:: 課題の目的 1 ::
この後に載っている記録のブロック1について、全行を一字も変えずに書き写してください。画像は書き写さないでください。

:: 本文の抜粋 ::
=-=-=-=-=

クローリングしてきたテキスト、画像をローカルに保存 #Python

Webから取得したデータを保存

requests とBeautifulSoup をインストールする

$ pip install beautifulsoup4

$ pip install requests

txtを書き込む

ニュースのトピックなどをローカルのtxtファイルに改行を挟みながら書き込む

title.py


import time
import sys 
import requests 
from bs4 import BeautifulSoup 

url = 'URL'
res = requests.get(url)
soup = BeautifulSoup(res.content,'html.parser')

for a in soup.find_all("タグ",attrs={"属性": "属性名"}):
    try:
        h1_text = a.string 
        print(h1_text)
        with open('ファイル選択', 'a+') as f:
            f.write(h1_text+"\n")
    except Exception as e:
        print(e)
    finally:
        time.sleep(2)

ファイル選択では絶対パスを指定する

C:\workspace\sample.txt

なら

c:\\workspace\\sample.txt

jpgを書き込む

サイトの画像をダウンロードしてローカルに保存する

jpg.py

import time
import sys 
import requests
from bs4 import BeautifulSoup 
import shutil

url = 'URL'
res = requests.get(url)
soup = BeautifulSoup(res.content,'html.parser')
i = 0

def download_img(url, file_name):
    r = requests.get(url, stream=True)
    if r.status_code == 200:
        with open(file_name, 'wb') as f:
            r.raw.decode_content = True
            shutil.copyfileobj(r.raw, f)

def download():
    global i
    for tag in soup.find_all("img"):
        try:
            href = tag.get("タグ")
            download_img(href, 'ファイル名%d.jpg' %i)
            print(href)
            i = i + 1
        except Exception as e:
            print(e)
        finally:
            time.sleep(2)
try:
    while(True):
        if soup.find("タグ名" ,attrs={"src": "/common/img/blank.gif"}):　#画像があれば続行する
            print(y)
            download()
            break
        else:
            url = 'URL'
            res = requests.get(url)
            soup = BeautifulSoup(res.content,'html.parser')
except Exception as e:
    print(e)

試したときにはそのサイトが更新時に時々画像が表示されない場合があったのでタグを見つけたら開始するようにした

最後に

クローリングは便利だがサイトによっては利用規約などに禁止事項として載っている場合があるので注意する必要がある。
また、待ち時間を最低1秒以上はもたせて紳士的なクローリングを心掛ける

=-=-=-=-=

:: 課題の記録 ::
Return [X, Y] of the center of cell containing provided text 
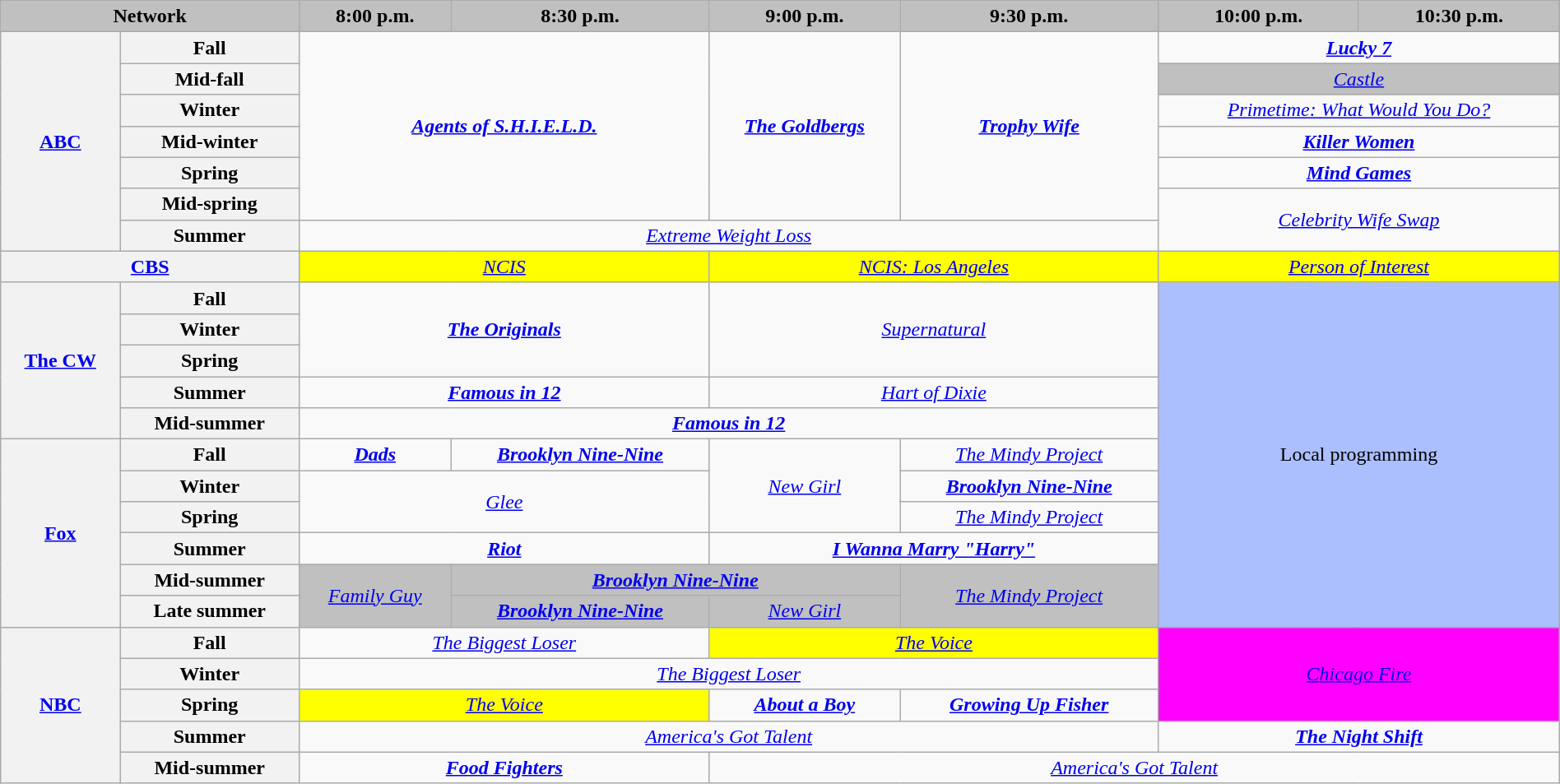
Supernatural [934, 329]
The CW [61, 360]
Celebrity Wife Swap [1359, 220]
Hart of Dixie [934, 392]
Mid-spring [210, 204]
Chicago Fire [1359, 674]
ABC [61, 142]
10:30 p.m. [1459, 16]
NCIS [504, 267]
9:30 p.m. [1029, 16]
Local programming [1359, 454]
CBS [150, 267]
NCIS: Los Angeles [934, 267]
10:00 p.m. [1259, 16]
The Originals [504, 329]
Extreme Weight Loss [729, 235]
Food Fighters [504, 768]
9:00 p.m. [805, 16]
Family Guy [375, 596]
Network [150, 16]
Castle [1359, 79]
Lucky 7 [1359, 48]
8:00 p.m. [375, 16]
NBC [61, 705]
Dads [375, 455]
The Goldbergs [805, 126]
About a Boy [805, 705]
Mind Games [1359, 173]
Fox [61, 533]
Glee [504, 502]
Mid-winter [210, 142]
Killer Women [1359, 142]
Agents of S.H.I.E.L.D. [504, 126]
Mid-fall [210, 79]
8:30 p.m. [580, 16]
Primetime: What Would You Do? [1359, 110]
Person of Interest [1359, 267]
I Wanna Marry "Harry" [934, 549]
Growing Up Fisher [1029, 705]
The Night Shift [1359, 736]
Trophy Wife [1029, 126]
Riot [504, 549]
Late summer [210, 611]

=-=-=-=-=

:: 課題の目的 2 ::
上のクローリングの記事について、次の問いにそれぞれ一行で答えてください。
(a) 最初にインストールするものとして挙げられている二つは何ですか。
(b) C:\workspace\sample.txt を指定するとき、ファイル選択にはどう書きますか。
(c) 待ち時間は最低何秒以上もたせるべきだとされていますか。

:: 完全な解答 1 ::
Return [X, Y] of the center of cell containing provided text 
Supernatural [934, 329]
The CW [61, 360]
Celebrity Wife Swap [1359, 220]
Hart of Dixie [934, 392]
Mid-spring [210, 204]
Chicago Fire [1359, 674]
ABC [61, 142]
10:30 p.m. [1459, 16]
NCIS [504, 267]
9:30 p.m. [1029, 16]
Local programming [1359, 454]
CBS [150, 267]
NCIS: Los Angeles [934, 267]
10:00 p.m. [1259, 16]
The Originals [504, 329]
Extreme Weight Loss [729, 235]
Food Fighters [504, 768]
9:00 p.m. [805, 16]
Family Guy [375, 596]
Network [150, 16]
Castle [1359, 79]
Lucky 7 [1359, 48]
8:00 p.m. [375, 16]
NBC [61, 705]
Dads [375, 455]
The Goldbergs [805, 126]
About a Boy [805, 705]
Mind Games [1359, 173]
Fox [61, 533]
Glee [504, 502]
Mid-winter [210, 142]
Killer Women [1359, 142]
Agents of S.H.I.E.L.D. [504, 126]
Mid-fall [210, 79]
8:30 p.m. [580, 16]
Primetime: What Would You Do? [1359, 110]
Person of Interest [1359, 267]
I Wanna Marry "Harry" [934, 549]
Growing Up Fisher [1029, 705]
The Night Shift [1359, 736]
Trophy Wife [1029, 126]
Riot [504, 549]
Late summer [210, 611]

:: 完全な解答 2 ::
(a) requests と BeautifulSoup です。
(b) c:\\workspace\\sample.txt と書きます。
(c) 最低1秒以上です。